How do i figure out which period the function is in?
Im doing the problem 3 tan^{2 }x-1=0
i got tan x= 1sqrt 3 i have to find a solution to x. How do i know tan is on the interval 0, pi and not 0, 2pi?
The period of a periodic function $\displaystyle f(x)$ is the smallest positive real number $\displaystyle \alpha$ such that $\displaystyle f(x+\alpha)=f(x)$ for all $\displaystyle x$ in the domain of the function.

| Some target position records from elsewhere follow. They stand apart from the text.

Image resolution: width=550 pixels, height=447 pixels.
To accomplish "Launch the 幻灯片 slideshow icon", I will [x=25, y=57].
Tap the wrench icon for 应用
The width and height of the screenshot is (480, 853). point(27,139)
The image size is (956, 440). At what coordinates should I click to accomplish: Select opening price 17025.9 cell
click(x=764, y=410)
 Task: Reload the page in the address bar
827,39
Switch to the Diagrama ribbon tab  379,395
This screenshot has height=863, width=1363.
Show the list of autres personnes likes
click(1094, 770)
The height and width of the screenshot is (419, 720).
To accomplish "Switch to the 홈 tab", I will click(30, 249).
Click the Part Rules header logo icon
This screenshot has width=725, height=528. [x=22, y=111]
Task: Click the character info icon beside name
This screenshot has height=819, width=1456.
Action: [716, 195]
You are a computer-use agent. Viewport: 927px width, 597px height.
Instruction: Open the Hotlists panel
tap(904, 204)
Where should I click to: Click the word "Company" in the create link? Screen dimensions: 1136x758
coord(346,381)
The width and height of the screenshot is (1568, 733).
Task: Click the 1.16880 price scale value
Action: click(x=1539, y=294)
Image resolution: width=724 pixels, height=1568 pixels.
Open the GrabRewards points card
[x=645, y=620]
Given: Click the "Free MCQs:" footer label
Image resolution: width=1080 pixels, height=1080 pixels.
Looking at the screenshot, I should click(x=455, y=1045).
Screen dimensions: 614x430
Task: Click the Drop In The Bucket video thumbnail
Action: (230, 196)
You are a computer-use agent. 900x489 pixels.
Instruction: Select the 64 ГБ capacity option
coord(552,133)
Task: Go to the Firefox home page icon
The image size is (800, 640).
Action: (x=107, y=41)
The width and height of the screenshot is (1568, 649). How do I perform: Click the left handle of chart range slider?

In case of $\displaystyle \tan,$ $\displaystyle \tan(x+\pi)=\tan x$ for all real $\displaystyle x$ and no positive real number $\displaystyle \alpha$ smaller than $\displaystyle \pi$ satisfies $\displaystyle \tan(x+\alpha)=\tan x$ for all $\displaystyle x.$ (It's true that $\displaystyle \tan(x+2\pi)=\tan x$ for all $\displaystyle x$ but $\displaystyle 2\pi$ is not the smallest such positive real number.)
$\displaystyle 3\tan^2{x} - 1 = 0$
$\displaystyle \tan{x} = \pm \frac{1}{\sqrt{3}}$
since the solution interval is not given, then all possible solutions are ...
$\displaystyle x = \frac{\pi}{6} + k\pi ; k \in \mathbb{Z}$
$\displaystyle x = -\frac{\pi}{6} + k\pi ; k \in \mathbb{Z}$